A large scale severe weather event began Saturday April 26 and ended Tuesday April 29th. This system produced several waves of severe weather. Strong and violent tornadoes, very large hail, flash flooding, and damaging straight line winds accompanied this dynamic storm system. This severe weather started in the Central and Southern Plains and moved eastward into the Midwest and Lower Mississippi Valley on April 27th. The most tornadoes occurred across the Deep South as the system moved into Mississippi and Alabama on April 28th. The event finally subsided on April 29th, but not before producing significant flooding and tornadoes along the Gulf Coast, tornadoes in the Carolinas, and severe weather into the Ohio Valley and Great Lakes. The was the largest tornado outbreak in Central Alabama since the infamous weather back in April 2011.

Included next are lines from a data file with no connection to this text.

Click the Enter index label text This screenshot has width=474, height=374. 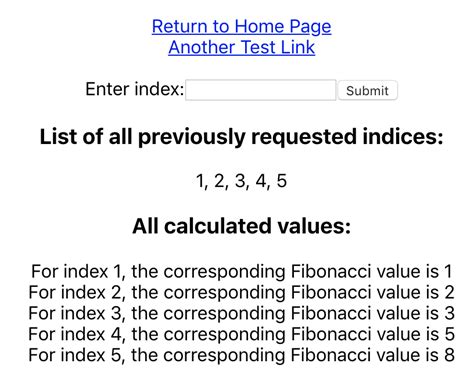click(x=135, y=89)

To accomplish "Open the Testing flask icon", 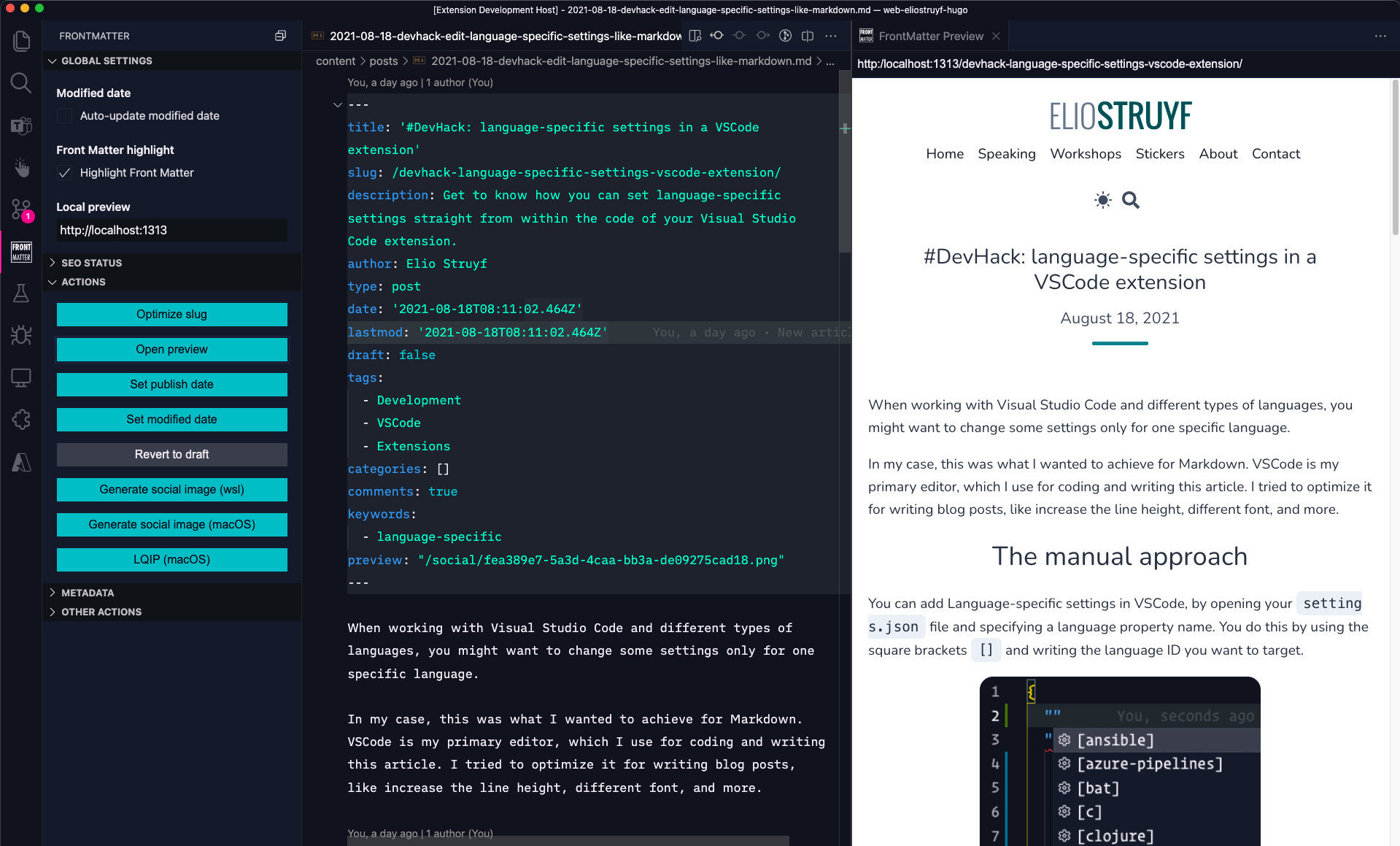I will [21, 293].
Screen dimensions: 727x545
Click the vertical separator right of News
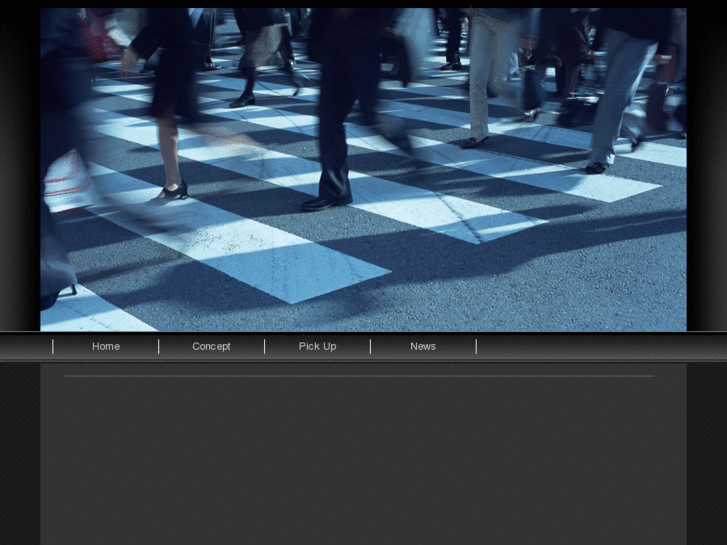476,346

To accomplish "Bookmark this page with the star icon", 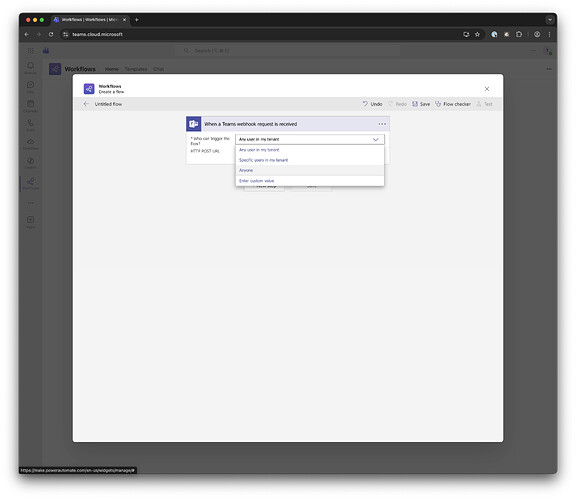I will point(477,34).
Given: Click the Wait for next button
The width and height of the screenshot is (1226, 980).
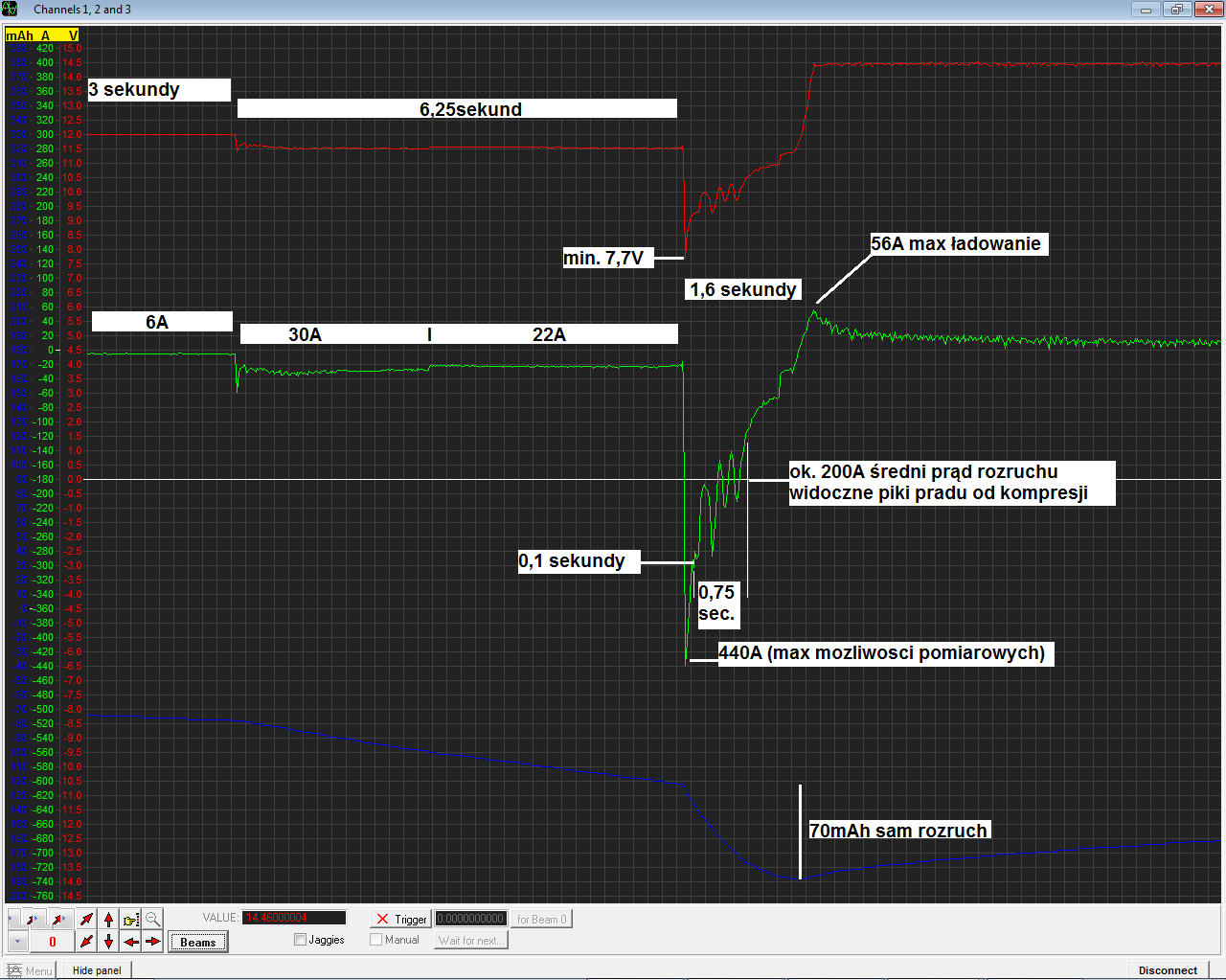Looking at the screenshot, I should pos(470,940).
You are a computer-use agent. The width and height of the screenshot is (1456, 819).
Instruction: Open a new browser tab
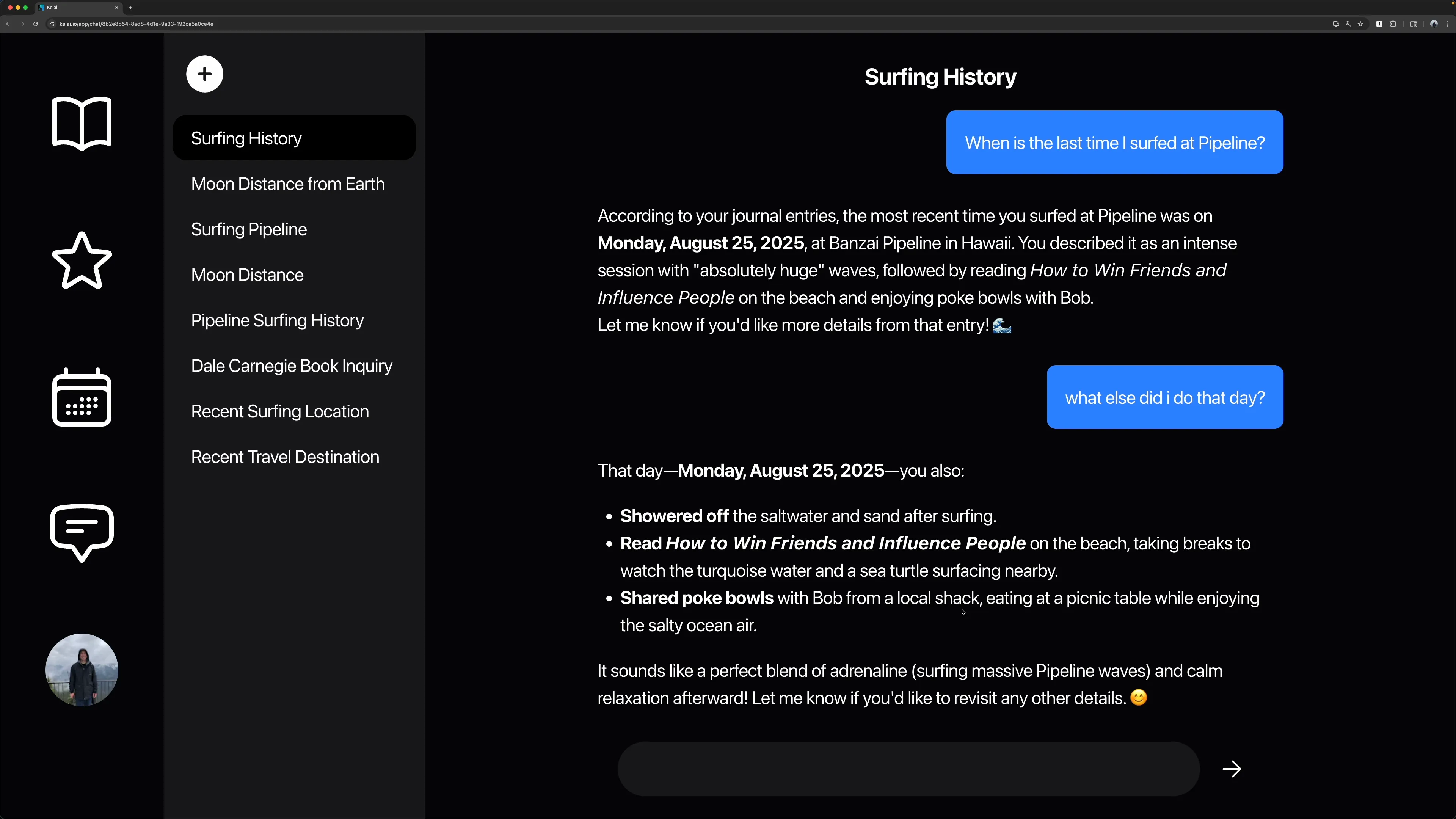[x=130, y=7]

Thunderstorms development needs the proper combination of moisture, instability and lift. If these values are combined with high enough values, severe thunderstorms can develop. Then we add wind shear, which is the directional turning of the winds with height, and tornadoes are possible. Conditions over central Alabama on Monday April 28th had the perfect mixture of these ingredients to produce tornadoes, some of which were strong.
Supercell thunderstorms developed during the late Monday afternoon over eastern Mississippi and northwest Alabama. This activity developed well ahead of a cold front in the warm sector. The activity slowly proceded east and southeast and the threat ended early Tuesday morning.